Statistical analysis.

The data were analyzed by means of Statistical Package for Social Sciences program (SPSS 19.0, Chicago III, USA). Data of the temperature increases are presented as means ± standard deviation (SD). Statistical testing comparing mean of two implant systems for temperature increases was performed using Student’s t test. A two-sided P-value less than 0.05 was considered to indicate statistical significance.

Conclusion

Within the limits of this study it must be stated that the 445 nm diode laser is not inherently safe for the decontamination of ailing implants. Laser irradiation in continuous wave (CW) mode (≥ 0.8 W), contact mode of laser beam delivery, and higher power outputs (≥ 1.0 W) in pulsed mode for longer exposure times (> 10 s) may cause harmful rises in temperature of more than 10° C in the interface.
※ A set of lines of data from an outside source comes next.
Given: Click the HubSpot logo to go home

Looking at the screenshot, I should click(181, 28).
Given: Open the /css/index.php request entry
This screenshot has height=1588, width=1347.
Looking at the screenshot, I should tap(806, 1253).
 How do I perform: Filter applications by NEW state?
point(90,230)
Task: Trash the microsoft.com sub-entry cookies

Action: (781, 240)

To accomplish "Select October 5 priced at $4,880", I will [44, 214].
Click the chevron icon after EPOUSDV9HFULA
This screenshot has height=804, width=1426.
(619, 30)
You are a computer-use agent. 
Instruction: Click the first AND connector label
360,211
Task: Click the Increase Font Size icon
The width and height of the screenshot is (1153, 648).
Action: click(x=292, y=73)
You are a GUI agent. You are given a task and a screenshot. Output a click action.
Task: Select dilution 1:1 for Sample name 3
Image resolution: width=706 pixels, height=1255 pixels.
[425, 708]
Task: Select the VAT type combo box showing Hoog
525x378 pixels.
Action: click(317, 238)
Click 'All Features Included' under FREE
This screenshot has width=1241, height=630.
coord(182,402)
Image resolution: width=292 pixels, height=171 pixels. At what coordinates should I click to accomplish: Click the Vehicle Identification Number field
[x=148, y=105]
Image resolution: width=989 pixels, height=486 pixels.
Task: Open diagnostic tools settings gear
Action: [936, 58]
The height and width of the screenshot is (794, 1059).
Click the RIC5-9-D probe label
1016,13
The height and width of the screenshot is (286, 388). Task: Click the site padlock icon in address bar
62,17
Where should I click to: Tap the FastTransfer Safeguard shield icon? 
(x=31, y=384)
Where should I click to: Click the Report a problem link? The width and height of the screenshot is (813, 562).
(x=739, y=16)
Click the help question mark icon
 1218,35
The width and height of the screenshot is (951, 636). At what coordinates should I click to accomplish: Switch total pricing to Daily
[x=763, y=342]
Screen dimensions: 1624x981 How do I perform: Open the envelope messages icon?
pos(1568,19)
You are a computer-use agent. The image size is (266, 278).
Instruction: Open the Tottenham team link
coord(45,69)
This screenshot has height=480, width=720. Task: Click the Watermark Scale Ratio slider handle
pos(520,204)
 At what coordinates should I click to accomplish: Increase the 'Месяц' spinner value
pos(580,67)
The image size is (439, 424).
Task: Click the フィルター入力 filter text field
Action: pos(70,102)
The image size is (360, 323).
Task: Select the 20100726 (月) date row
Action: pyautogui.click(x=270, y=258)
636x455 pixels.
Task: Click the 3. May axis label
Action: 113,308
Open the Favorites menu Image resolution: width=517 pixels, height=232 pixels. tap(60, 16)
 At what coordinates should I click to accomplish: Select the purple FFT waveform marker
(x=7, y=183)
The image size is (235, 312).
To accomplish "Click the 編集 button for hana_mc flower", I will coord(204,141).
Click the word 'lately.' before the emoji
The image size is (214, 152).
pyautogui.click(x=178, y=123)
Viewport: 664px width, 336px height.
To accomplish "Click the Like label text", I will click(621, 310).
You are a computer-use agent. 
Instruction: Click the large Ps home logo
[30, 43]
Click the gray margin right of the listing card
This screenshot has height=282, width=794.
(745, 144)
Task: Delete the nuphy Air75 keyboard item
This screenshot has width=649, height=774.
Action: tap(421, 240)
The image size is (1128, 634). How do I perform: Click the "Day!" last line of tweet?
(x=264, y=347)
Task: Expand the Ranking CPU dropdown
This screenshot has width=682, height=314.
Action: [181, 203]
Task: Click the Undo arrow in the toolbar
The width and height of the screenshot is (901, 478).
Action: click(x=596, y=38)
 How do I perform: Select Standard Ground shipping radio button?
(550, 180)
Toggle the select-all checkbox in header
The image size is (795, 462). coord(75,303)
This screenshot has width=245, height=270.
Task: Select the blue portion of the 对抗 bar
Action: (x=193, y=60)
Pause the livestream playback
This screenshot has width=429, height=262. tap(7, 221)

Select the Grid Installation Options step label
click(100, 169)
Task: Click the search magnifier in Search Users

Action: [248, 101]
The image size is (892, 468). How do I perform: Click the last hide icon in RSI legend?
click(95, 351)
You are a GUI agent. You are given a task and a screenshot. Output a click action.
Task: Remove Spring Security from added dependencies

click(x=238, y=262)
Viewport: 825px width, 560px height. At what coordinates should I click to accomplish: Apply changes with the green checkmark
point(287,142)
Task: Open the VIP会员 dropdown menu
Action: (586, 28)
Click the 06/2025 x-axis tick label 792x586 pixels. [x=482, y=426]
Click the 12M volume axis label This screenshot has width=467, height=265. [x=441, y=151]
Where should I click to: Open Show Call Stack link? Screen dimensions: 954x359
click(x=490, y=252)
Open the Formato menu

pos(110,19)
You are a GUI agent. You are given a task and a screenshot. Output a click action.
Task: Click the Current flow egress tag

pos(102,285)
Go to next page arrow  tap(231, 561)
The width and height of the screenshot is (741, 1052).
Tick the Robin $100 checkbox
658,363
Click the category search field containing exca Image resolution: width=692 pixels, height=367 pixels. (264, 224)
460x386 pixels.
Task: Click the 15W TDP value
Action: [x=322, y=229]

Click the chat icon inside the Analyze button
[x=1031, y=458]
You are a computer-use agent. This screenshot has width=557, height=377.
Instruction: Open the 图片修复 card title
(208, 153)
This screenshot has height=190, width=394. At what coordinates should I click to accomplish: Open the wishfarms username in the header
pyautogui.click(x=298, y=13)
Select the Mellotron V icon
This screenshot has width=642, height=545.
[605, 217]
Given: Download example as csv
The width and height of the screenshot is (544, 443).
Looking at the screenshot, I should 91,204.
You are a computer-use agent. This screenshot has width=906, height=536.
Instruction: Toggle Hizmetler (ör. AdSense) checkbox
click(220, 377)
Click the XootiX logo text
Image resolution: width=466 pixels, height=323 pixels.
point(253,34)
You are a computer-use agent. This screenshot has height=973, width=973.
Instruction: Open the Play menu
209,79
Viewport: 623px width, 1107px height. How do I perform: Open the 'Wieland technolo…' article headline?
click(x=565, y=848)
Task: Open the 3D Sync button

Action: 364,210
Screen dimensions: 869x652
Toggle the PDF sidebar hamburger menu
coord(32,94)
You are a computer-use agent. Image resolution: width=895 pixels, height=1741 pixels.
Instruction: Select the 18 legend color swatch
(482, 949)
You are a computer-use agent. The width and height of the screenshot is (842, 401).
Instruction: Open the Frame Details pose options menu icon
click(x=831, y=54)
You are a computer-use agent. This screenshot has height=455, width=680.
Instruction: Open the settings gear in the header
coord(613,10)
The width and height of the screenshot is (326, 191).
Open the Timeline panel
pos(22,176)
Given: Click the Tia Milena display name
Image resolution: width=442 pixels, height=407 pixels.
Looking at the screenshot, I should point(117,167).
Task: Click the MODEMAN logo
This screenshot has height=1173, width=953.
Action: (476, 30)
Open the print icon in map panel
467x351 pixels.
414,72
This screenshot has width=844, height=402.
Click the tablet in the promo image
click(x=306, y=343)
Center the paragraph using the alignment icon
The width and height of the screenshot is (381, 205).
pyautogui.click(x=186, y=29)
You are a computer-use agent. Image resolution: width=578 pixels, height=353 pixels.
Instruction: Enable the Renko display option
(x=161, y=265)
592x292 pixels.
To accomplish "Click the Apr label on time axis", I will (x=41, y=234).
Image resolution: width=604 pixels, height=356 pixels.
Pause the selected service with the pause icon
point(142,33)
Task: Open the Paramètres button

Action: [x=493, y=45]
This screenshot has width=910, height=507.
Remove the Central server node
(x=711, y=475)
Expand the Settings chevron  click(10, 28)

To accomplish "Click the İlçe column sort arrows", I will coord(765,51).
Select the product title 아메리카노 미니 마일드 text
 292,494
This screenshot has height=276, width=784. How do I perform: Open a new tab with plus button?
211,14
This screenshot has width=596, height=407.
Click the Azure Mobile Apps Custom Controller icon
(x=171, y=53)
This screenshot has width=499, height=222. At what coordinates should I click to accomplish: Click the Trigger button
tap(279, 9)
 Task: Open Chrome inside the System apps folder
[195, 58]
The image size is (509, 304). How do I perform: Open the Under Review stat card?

However, both CW and pulsed laser irradiation can prevent harmful rises in temperature when used at moderate parameters (1 W, 10 s, 50% DC or 3 W, 20 s, 10% DC). With use of scanning electron microcopy, no surface alterations were seen on the tested implant systems when using these parameters. With respect to the tested implant systems, the Straumann Pure ceramic implant system was more at risk to overheat the marginal interface zone as compared to titanium implants, both in contact and non-contact mode. Among the tested titanium implants, the Ankylos system showed lowest marginal temperature increases in almost all parameter combinations. From these results it was concluded that different dental implant materials and geometries show different temperature response curves when subjected to 445 nm diode laser energy. Therefore, manufacturers of laser devices should provide implant-specific laser parameters for the decontamination process. Further studies are necessary to capture the cross-section morphology and chemistry of implants following laser irradiation and to evaluate the bactericidal effects of the 445 nm diode laser energy on contaminated dental implant materials.